Challenge the logic that people would pay money in a system that exists only to solve obscure cryptographic problems. Investors should expect to get something from it. But what?

VerSteeg brings to the fore the lives of a PRG investor in a country where cannabis is not legal, which he told Versteeg that he believes "by donating crypto and exchanging crypt and being part of Paragon, will help the legalization of cannabis on another level ", VerSteeg says. "There are other people who think it's their donation to the cannabis industry.

"Perhaps this could be a catalyst that helps to legalize cannabis".

But nobody knows if the PRG can directly achieve one of these objectives. "Perhaps this could be a catalyst that helps to legalize cannabis," says VerSteeg. He later clarified by email that the PRG is not related to the value of marijuana. "It is not anchored in anything, our blockchain is tailor-made for the cannabis industry, is developed with the regulatory landscape and the needs of consumers in the industry."

If VerSteeg seems sorry to admit that people who have invested money in PRG have considered a monetary investment, he has good reasons. Under the Securities Act of 1934, it is illegal to sell anything that can be conceived as an investment without first registering with the SEC or requesting an exemption. Paragon did nothing, and when VerSteeg spoke Rolling Stone At the beginning of October 2018, Paragon ICO was investigated by the Securities and Exchange Committee as an illegal and unregulated security.

From that interview, Paragon settled with the SEC, allowing anyone who bought PRG to request a refund. The company must also pay a fine of $ 250,000. The PRG value peaked around $ 0.92 and is currently around $ 0.06. Paragon denies that the PRG was a security and consented to the penalty without admitting or denying its conclusions.

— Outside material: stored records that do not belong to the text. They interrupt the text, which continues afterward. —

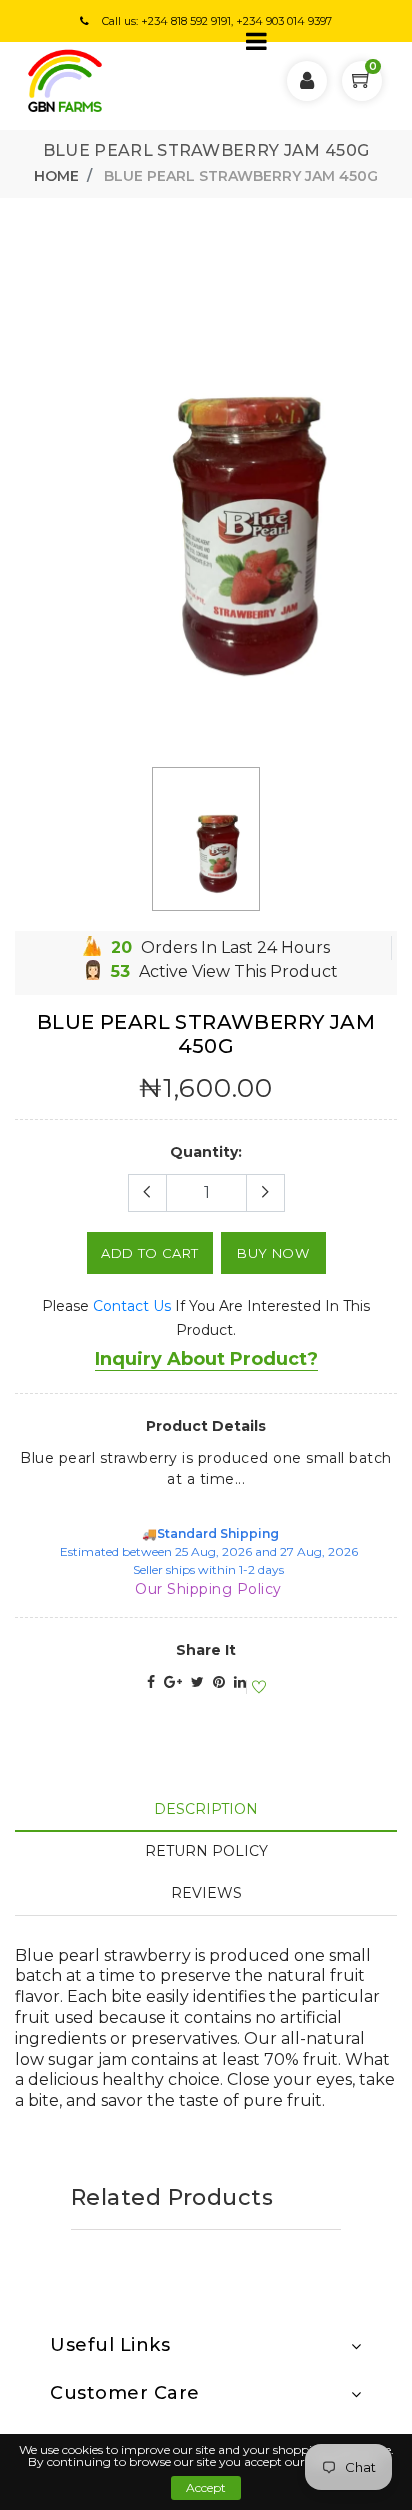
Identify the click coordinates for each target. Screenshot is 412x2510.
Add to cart (150, 1253)
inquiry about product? (206, 1359)
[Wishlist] (256, 1688)
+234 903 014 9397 (284, 21)
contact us (132, 1306)
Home (56, 176)
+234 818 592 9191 (186, 21)
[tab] (206, 1809)
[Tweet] (197, 1682)
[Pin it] (219, 1682)
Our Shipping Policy (208, 1589)
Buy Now (273, 1253)
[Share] (151, 1682)
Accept (206, 2487)
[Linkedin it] (240, 1682)
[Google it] (173, 1682)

Paragon claims that its true goal in the use of blockchain
is to create a safe system to monitor the growth and transport of cannabis, indicated in the sector as "traceability from seed to sale". Check with the strength of the blockchain that any voltage purchased was verified by the farmer, a laboratory, and did not leave the sight of any loader along the way. Development and implementation and the seed-to-salt system honed by industry are the target of many cannabis blockchain companies. Leafbuyer is also trying to develop a system like this. Even IBM has recommended blockchain for this task in a document prepared for British Columbia as Canada has prepared to legalize the pot. Any company that implements this system is achieving huge revenues in perpetuity, becoming in fact the international organization responsible for ensuring the quality of cannabis.

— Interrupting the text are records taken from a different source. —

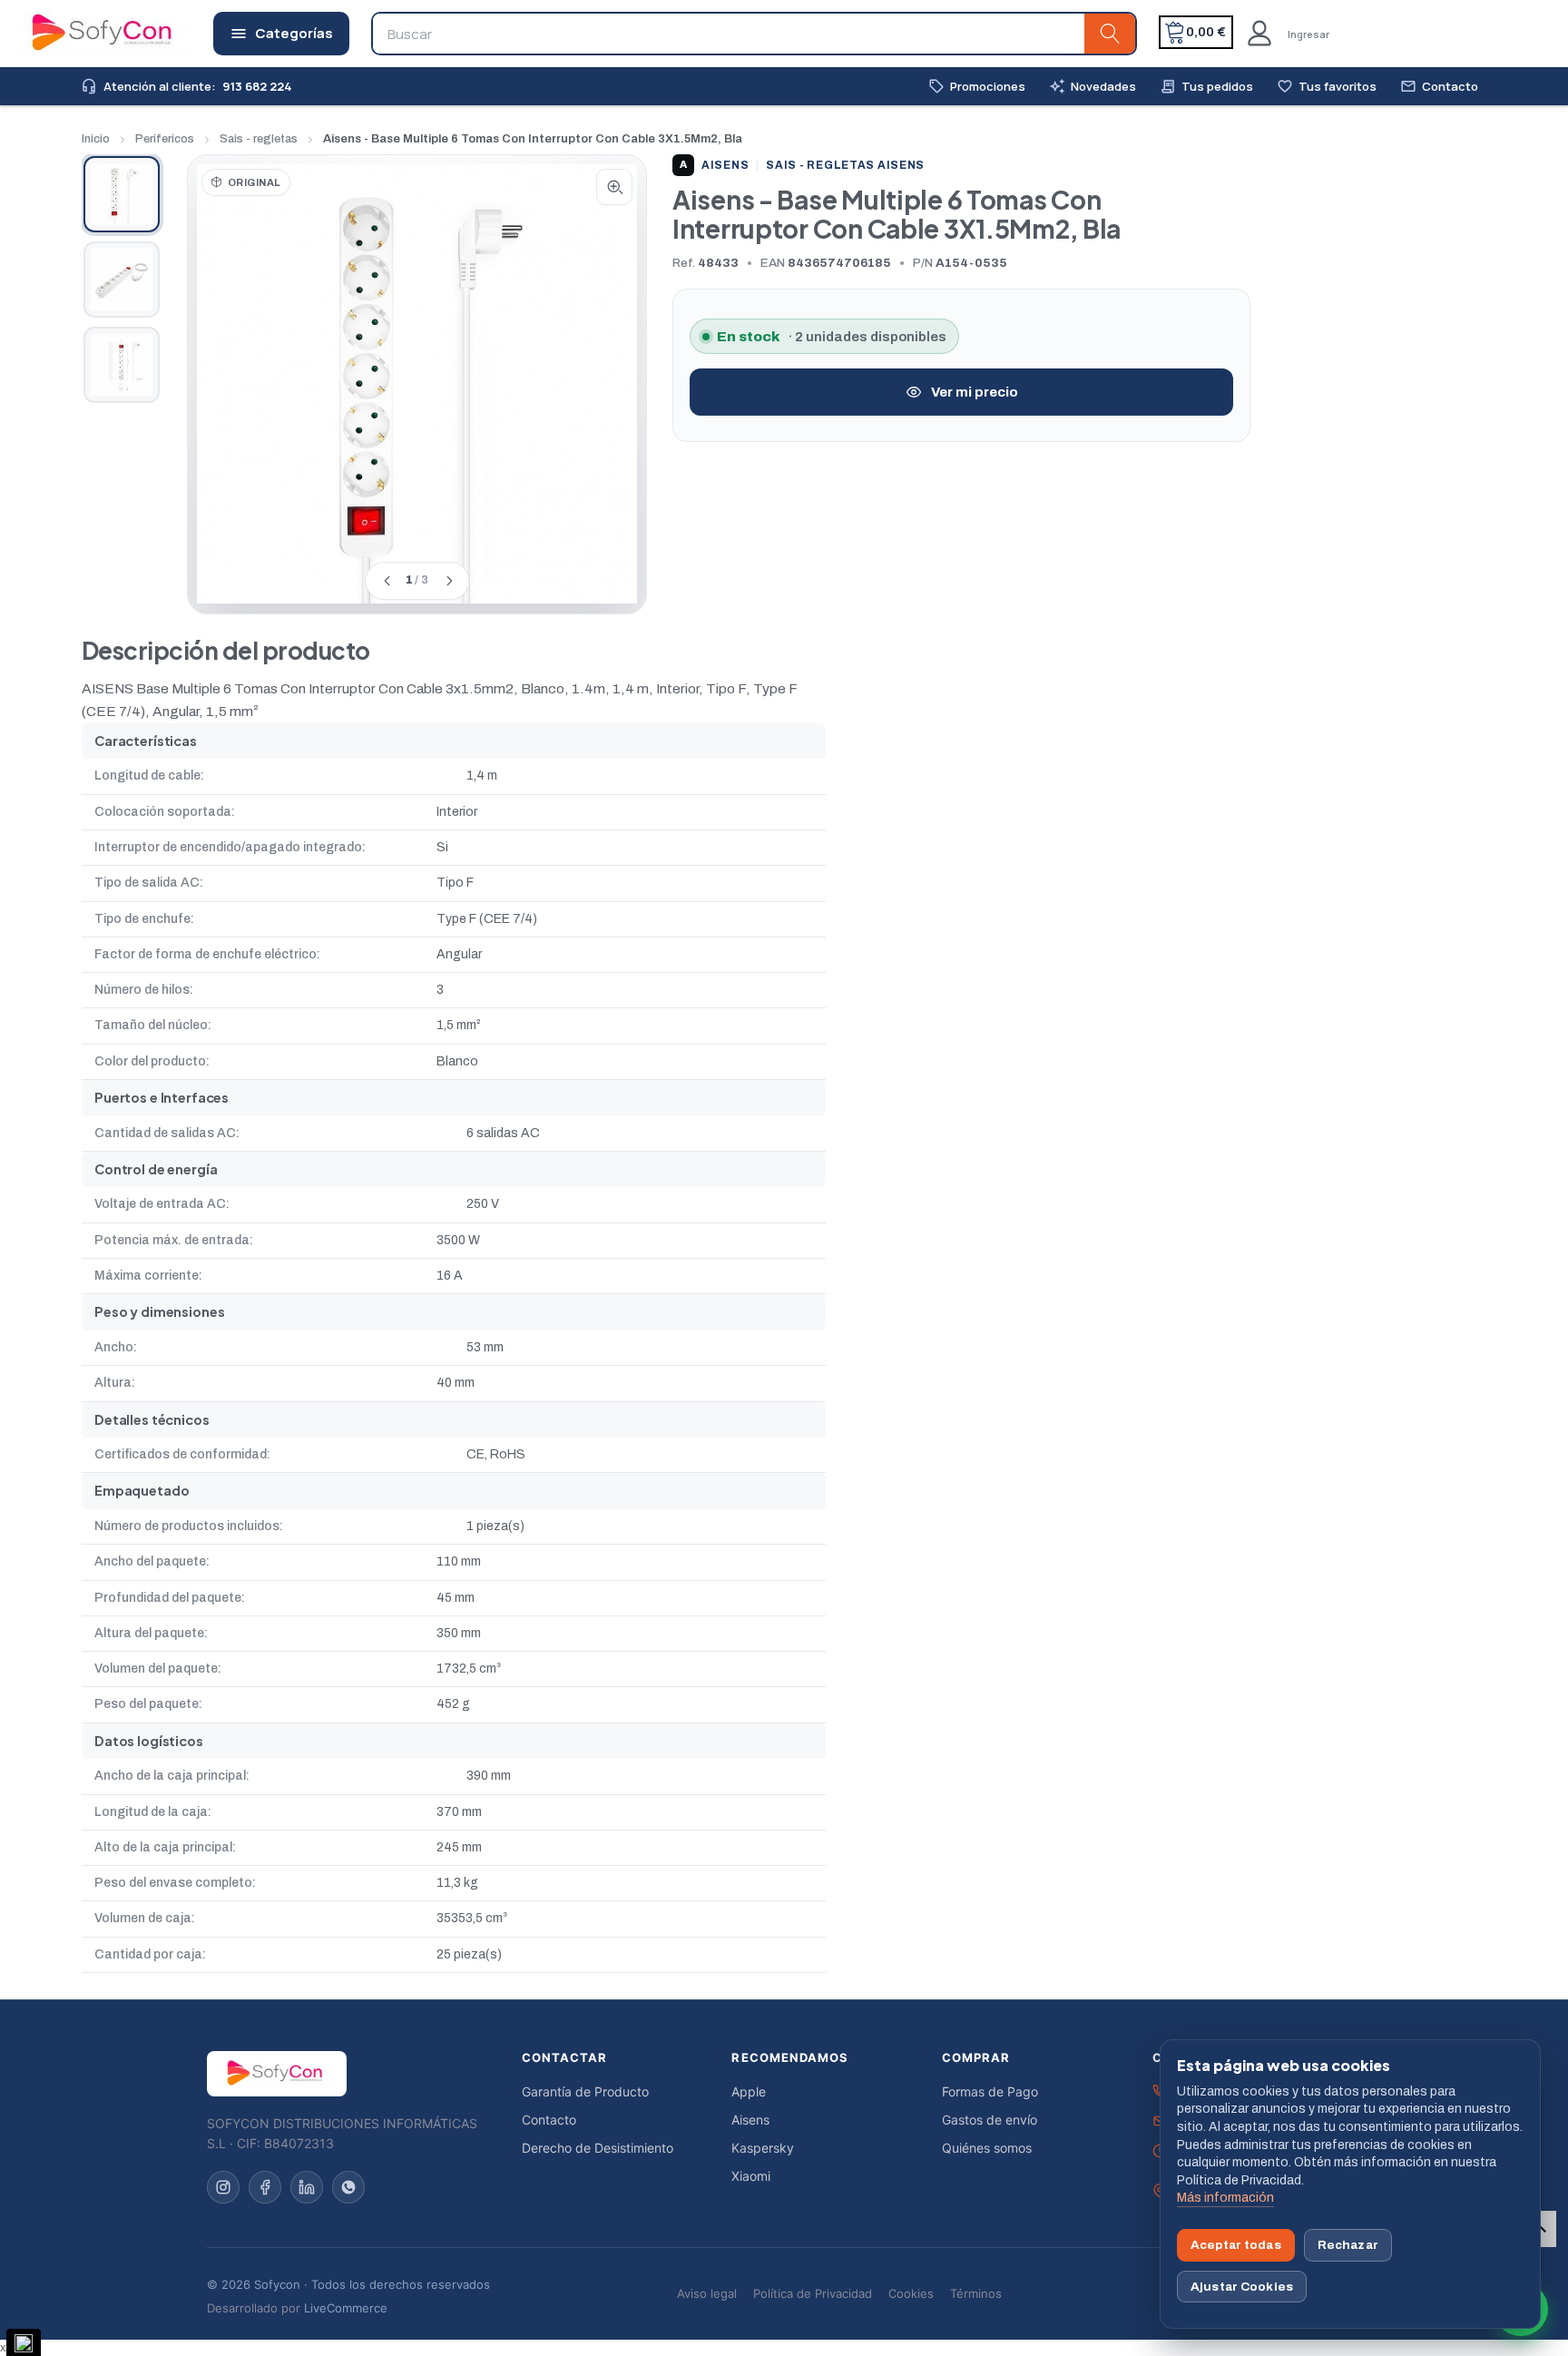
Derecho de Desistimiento (597, 2147)
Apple (748, 2091)
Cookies (911, 2293)
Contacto (1439, 86)
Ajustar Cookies (1242, 2286)
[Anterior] (385, 581)
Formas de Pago (990, 2091)
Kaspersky (762, 2147)
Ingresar (1308, 34)
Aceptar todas (1236, 2245)
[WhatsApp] (348, 2187)
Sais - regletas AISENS (845, 165)
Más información (1225, 2197)
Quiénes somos (987, 2147)
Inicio (96, 139)
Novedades (1092, 86)
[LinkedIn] (306, 2187)
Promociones (976, 86)
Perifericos (164, 139)
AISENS (714, 165)
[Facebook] (265, 2187)
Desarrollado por (297, 2308)
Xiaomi (750, 2176)
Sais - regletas (259, 139)
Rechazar (1348, 2245)
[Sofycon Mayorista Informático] (79, 33)
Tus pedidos (1206, 86)
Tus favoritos (1327, 86)
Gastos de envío (989, 2119)
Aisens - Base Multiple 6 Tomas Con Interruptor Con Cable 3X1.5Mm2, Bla (532, 139)
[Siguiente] (448, 581)
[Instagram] (223, 2187)
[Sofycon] (277, 2073)
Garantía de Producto (585, 2091)
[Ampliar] (614, 187)
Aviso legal (707, 2293)
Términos (976, 2293)
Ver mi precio (974, 392)
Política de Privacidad (812, 2293)
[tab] (121, 194)
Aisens (750, 2119)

Many uses of the blockchain in the cannabis industry are thus, once the layers of hype and technobabble break away: very simple things done at any time in other sectors, but applied to weed, a wild capitalist west without functional infrastructures. Many companies are hoping to build that infrastructure by creating simple, necessary and extremely profitable systems.

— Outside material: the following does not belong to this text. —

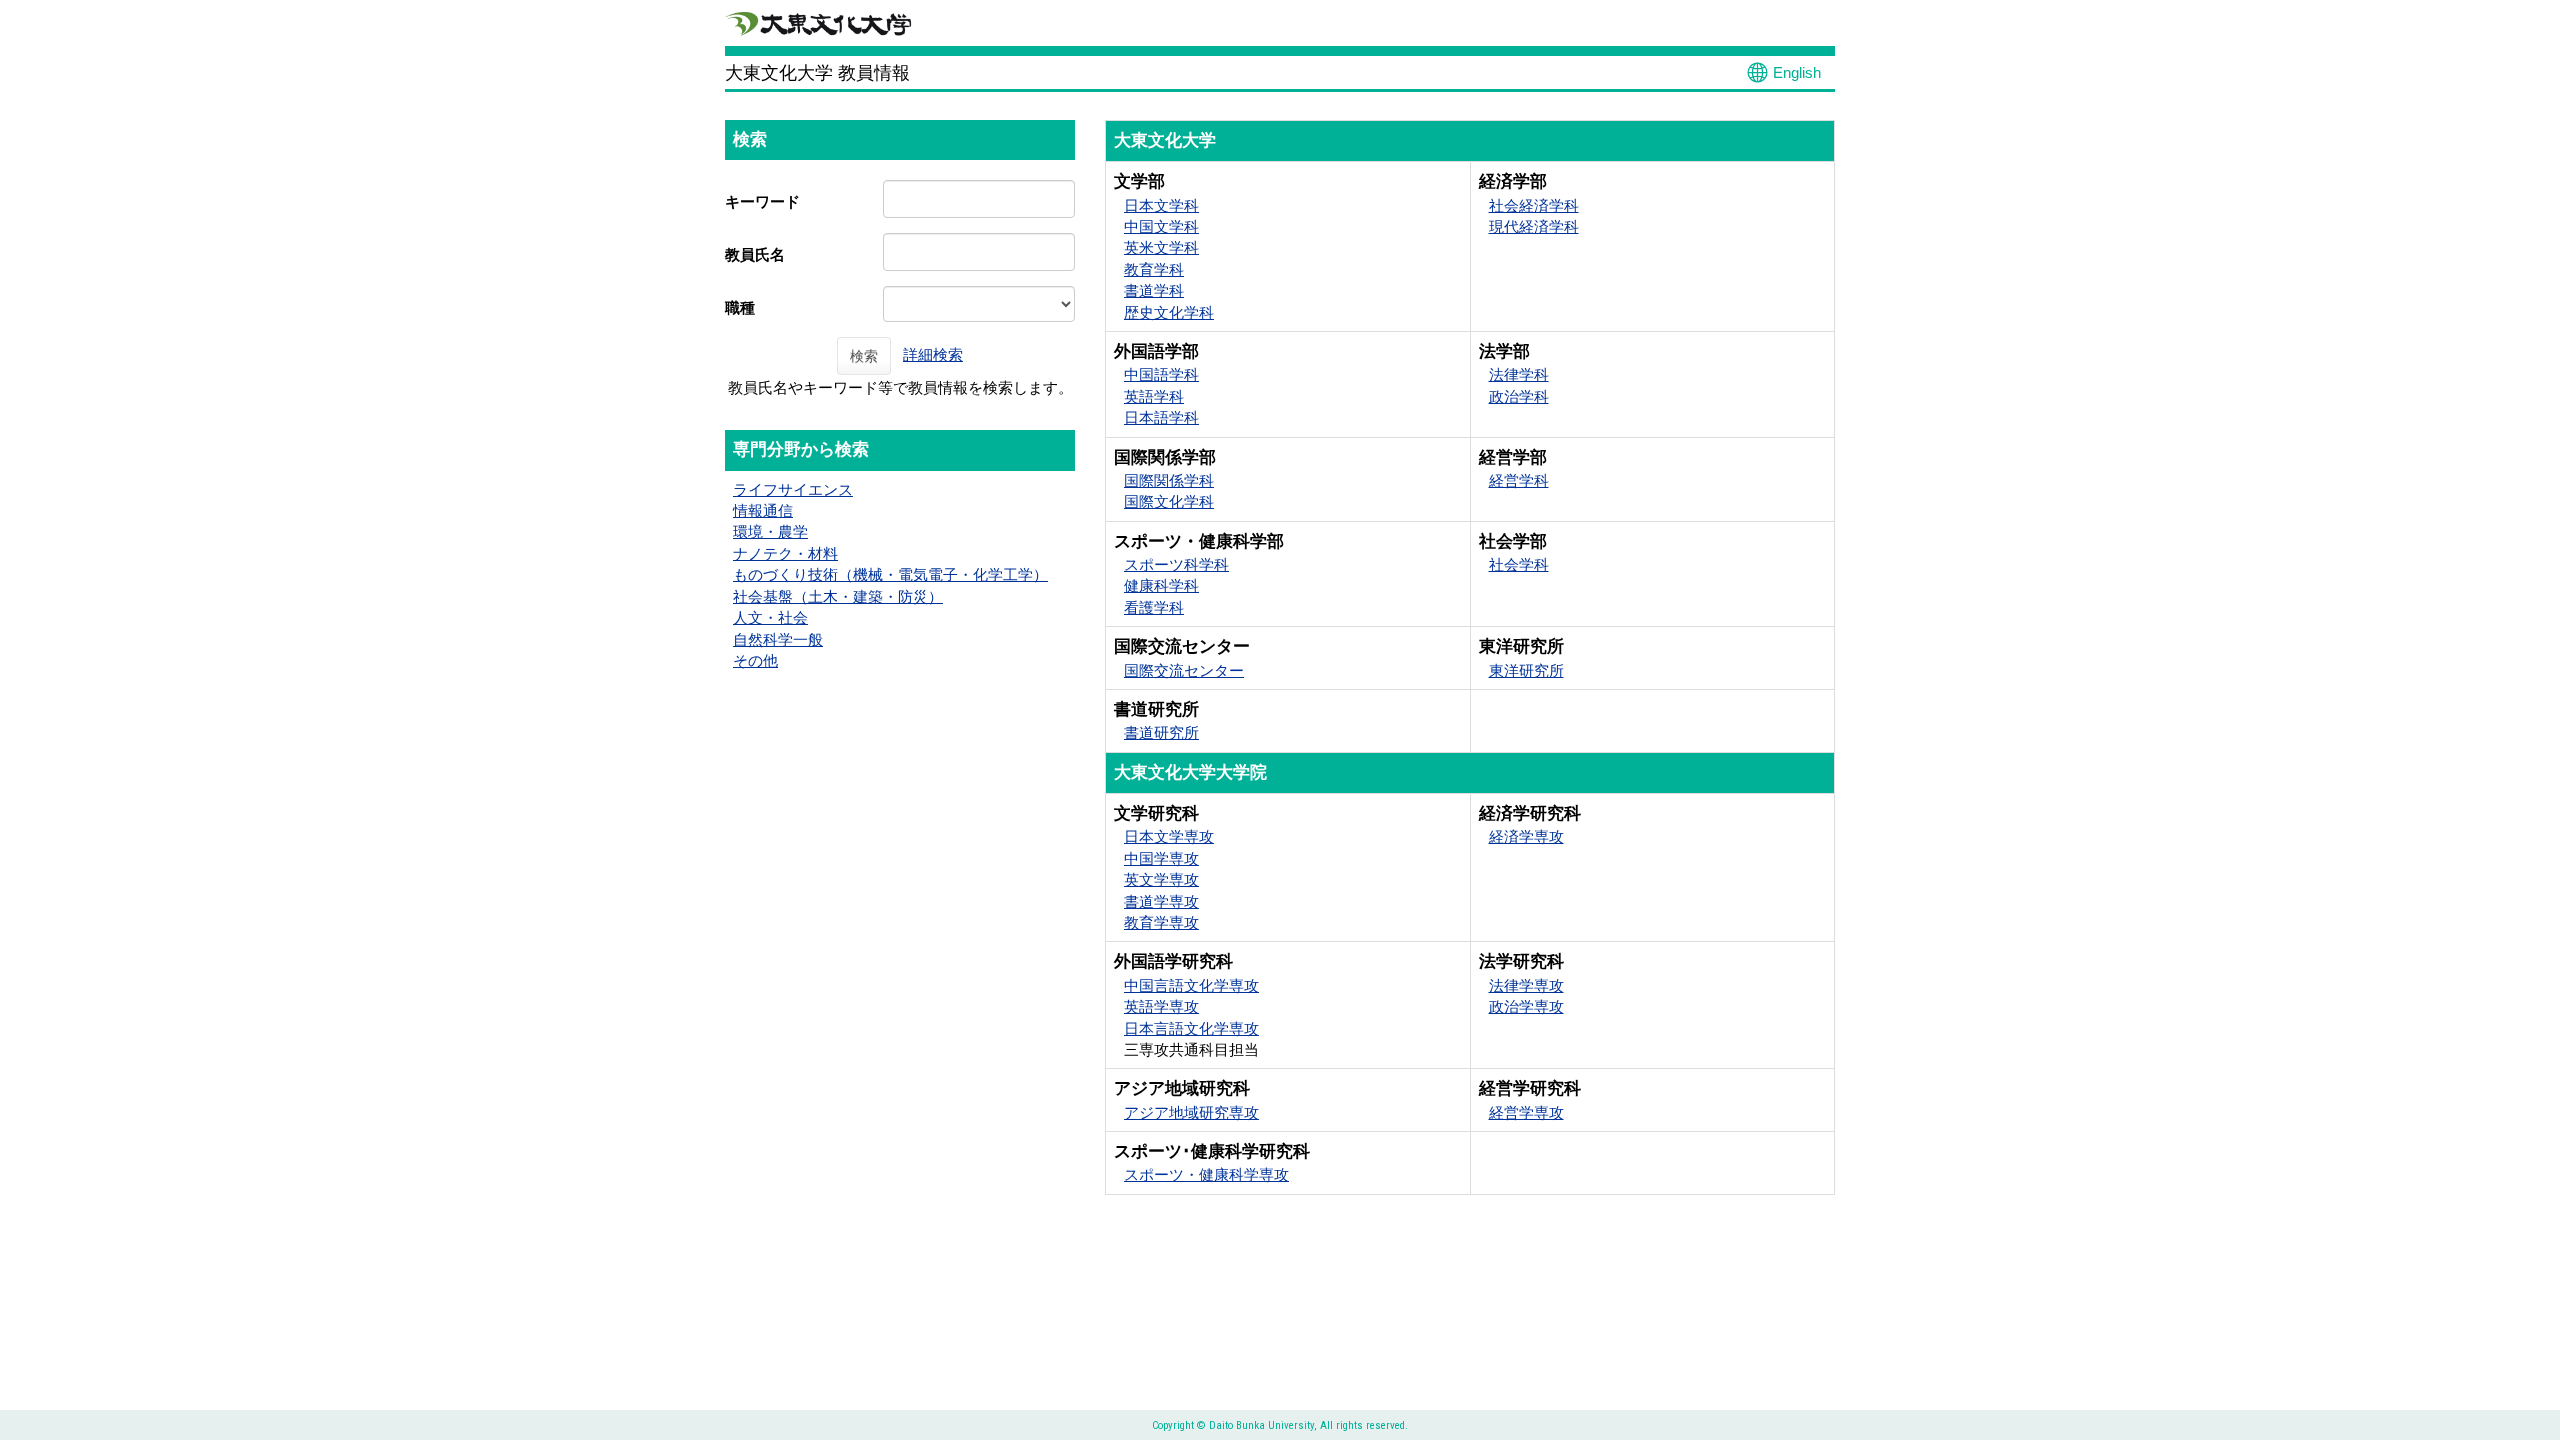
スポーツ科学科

In principle, these systems are ready to be implemented today, says Haff of Red Cap Inc. The seizure, he says, is "getting everyone in the ecosystem to accept the use of a common platform". It could be logical for everyone in the cannabis sector to adopt some common blockchain solutions, but which ones and who will decide to absent themselves the type of government mandate? Heavy lifting will not be carried out in the laboratory, but at the bargaining table. "I think technical problems can be solved," says Haff. "The hard part is people."